Apparemment inédit, en tout cas sans lieu de publication connu, ce texte ne manque pas d’intérêt. La verve satirique de Jammes s’y déploie dont sont victimes Armand Sylvestre et Leconte de Lisle nommément, mais aussi, plus généralement, presque tous les poètes de l’an 1888 : les symbolistes à l’exclusion de Mallarmé, les naturistes, les humanistes, les vociférateurs wagnériens et les littérateurs à thèse, les histrions et les tribuns, tous ceux aussi « dont la muse est une lutteuse foraine dont éclate le caleçon rose aux applaudissements des Jeux floraux ». Au contraire, l’auteur d’Un Jour (O : Ms 218) puis de Jean de Noarrieu y fait l’éloge de quelques-uns de ceux qui surent réagir à ce vacarme plus ou moins sophistiqué : Vielé-Griffin, Gide, Claudel. Le poète y reprend surtout quelques-unes des grandes idées qu’il développa dans son manifeste jammiste : célébration de la nature telle que l’ont chantée Théocrite ou Rousseau, condamnation de toute « littérature à effets » ; goût pour la simplicité et la modération, « dégoût de ce qui est tragique et compliqué » ; « lutte terrible pour la Beauté que gardent ces deux chiennes : la folie et la faim » et refus de tout embrigadement : « Stéphane Mallarmé nous avait appris que l’Esprit souffle où il veut et d’où il veut. Il nous avait enseigné la dignité, l’abnégation, l’entente nécessaire », l’entente à la condition que chacun reste lui-même : « Nous étions Griffiniste, Régnériste, Samainiste, Jammiste, chacun personnellement ».
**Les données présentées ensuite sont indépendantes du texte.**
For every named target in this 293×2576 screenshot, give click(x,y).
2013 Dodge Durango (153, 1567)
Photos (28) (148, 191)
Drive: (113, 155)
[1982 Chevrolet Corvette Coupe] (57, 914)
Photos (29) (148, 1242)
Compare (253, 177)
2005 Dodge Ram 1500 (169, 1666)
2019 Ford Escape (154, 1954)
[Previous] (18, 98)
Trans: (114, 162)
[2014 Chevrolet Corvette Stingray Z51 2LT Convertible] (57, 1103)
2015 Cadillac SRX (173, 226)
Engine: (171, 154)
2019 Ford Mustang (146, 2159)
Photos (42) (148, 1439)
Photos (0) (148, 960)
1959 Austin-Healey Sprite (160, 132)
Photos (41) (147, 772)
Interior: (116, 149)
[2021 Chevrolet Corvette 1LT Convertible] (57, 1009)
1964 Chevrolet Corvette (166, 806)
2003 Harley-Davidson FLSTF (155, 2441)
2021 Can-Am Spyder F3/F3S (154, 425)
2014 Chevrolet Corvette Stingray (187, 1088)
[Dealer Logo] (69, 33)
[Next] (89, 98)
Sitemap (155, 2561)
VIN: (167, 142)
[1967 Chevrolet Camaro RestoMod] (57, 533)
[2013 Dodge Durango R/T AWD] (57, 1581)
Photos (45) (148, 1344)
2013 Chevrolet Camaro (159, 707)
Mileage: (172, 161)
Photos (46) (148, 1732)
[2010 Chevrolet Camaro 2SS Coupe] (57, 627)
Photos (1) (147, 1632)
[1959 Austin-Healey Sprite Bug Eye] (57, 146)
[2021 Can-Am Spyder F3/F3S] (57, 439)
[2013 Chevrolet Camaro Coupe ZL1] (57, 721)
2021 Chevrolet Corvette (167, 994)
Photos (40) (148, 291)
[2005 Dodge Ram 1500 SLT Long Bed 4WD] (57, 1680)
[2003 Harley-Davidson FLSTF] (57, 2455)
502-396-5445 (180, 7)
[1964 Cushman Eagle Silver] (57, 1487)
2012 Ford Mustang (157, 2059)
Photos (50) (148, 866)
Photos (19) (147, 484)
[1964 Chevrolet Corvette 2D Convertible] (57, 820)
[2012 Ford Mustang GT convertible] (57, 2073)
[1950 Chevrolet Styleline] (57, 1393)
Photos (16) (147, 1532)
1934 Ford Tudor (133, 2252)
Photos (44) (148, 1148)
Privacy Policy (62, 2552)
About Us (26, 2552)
Donc, pour ce qui est de moi, je m’assiérai sur une molle prairie, – puisqu’il est convenu que les prairies sont molles – je plongerai ma ligne dans les étincelles bleues de l’eau dormante, j’allumerai ma pipe, je regarderai le martin-pêcheur construire son nid, j’entendrai les bécasseaux des grèves. Et je décrirai cela sans éloquence. Je veux un art paisible, ennemi du scandale, où mon âme s’ouvre sans bruit comme la fleur de l’ipomée s’épanouit, pure et en larmes dans la discrétion du crépuscule. Je désire que cet art ne soit ni plus ni moins que l’éclat d’un coléoptère, que le rayon de lune attardé sur une branche de fuchsia, que le sourire d’une enfant dans la rue, que la plainte d’une malade. Je veux que la vie décrite soit d’une superbe simplicité : le repas devant le jardin, en famille, sa mélancolie solennelle, les mots qui tombent dans la lumière diffuse. […]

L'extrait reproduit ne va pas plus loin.